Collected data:
· · ·

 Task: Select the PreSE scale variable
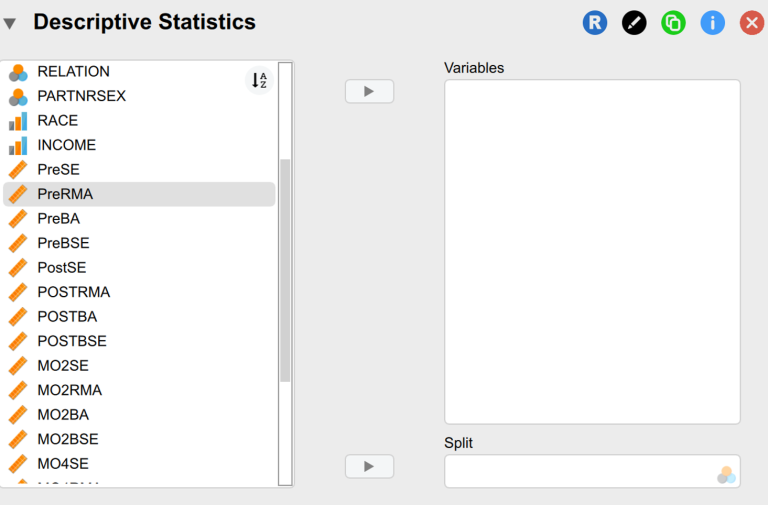pyautogui.click(x=58, y=170)
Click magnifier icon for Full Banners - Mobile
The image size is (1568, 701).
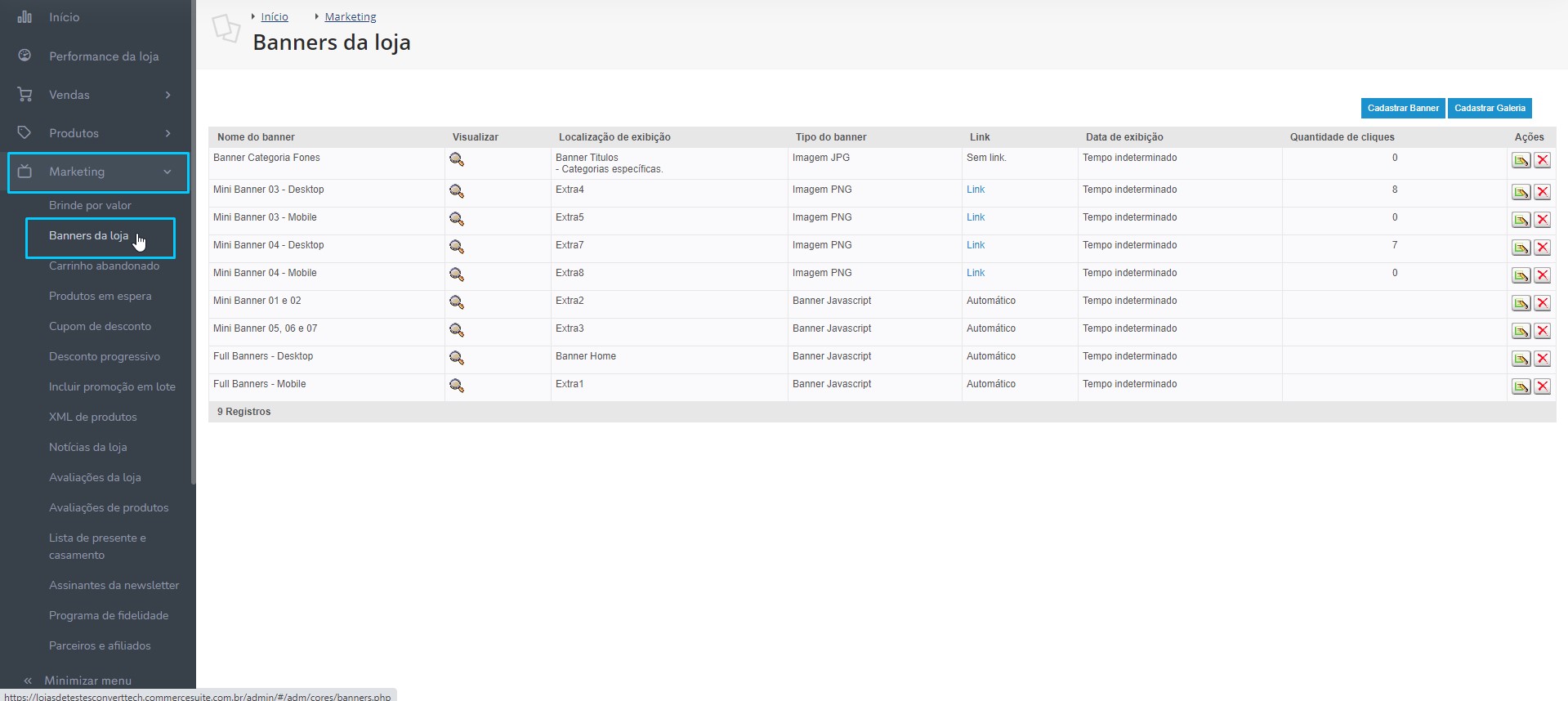tap(457, 386)
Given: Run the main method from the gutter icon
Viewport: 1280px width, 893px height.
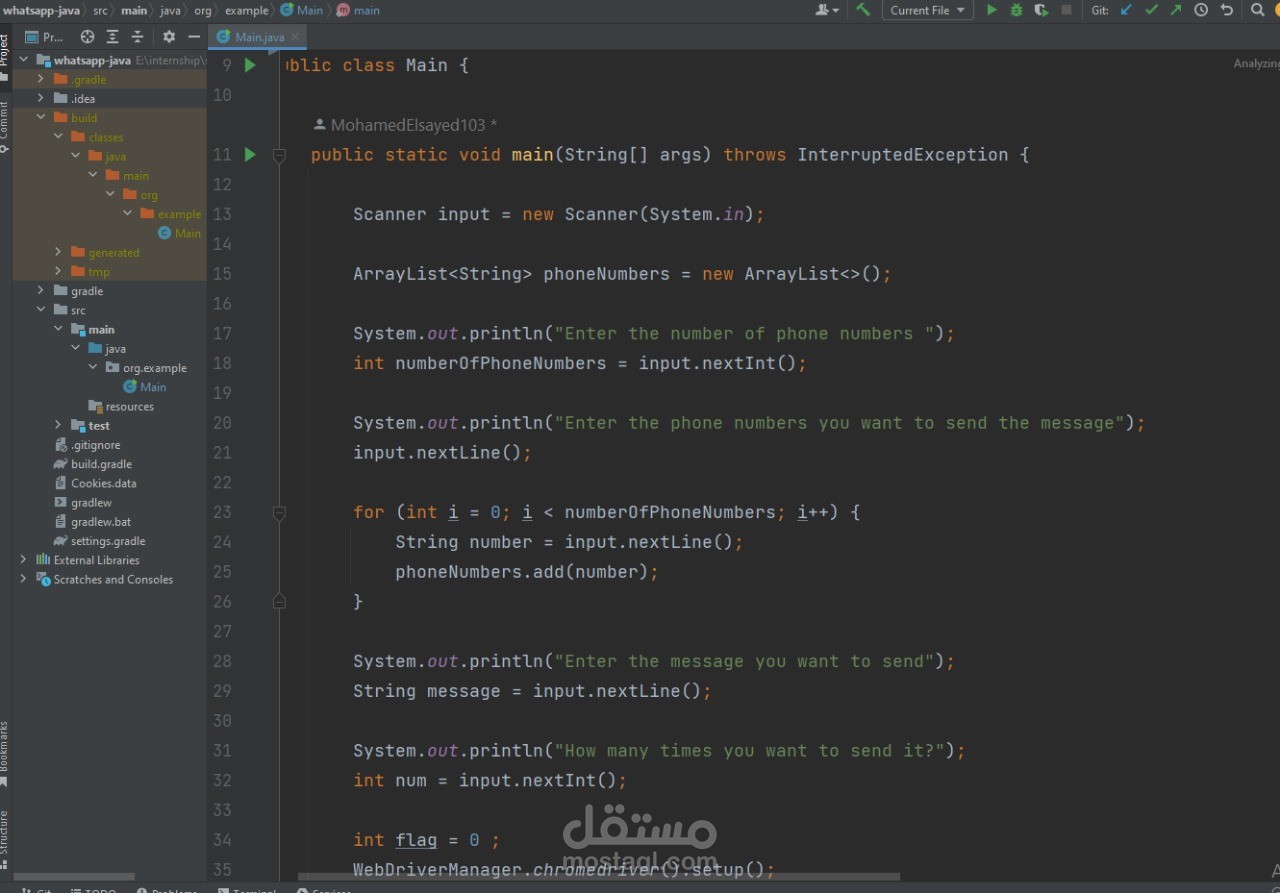Looking at the screenshot, I should click(249, 154).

· · ·

== WHAT THE TASK REQUIRES ==
Copy out each record word for word and omit any pictures.

== PROBLEM SOLUTION ==
 Task: Select the PreSE scale variable
pyautogui.click(x=58, y=170)
Click magnifier icon for Full Banners - Mobile
The image size is (1568, 701).
tap(457, 386)
Given: Run the main method from the gutter icon
Viewport: 1280px width, 893px height.
Looking at the screenshot, I should click(249, 154).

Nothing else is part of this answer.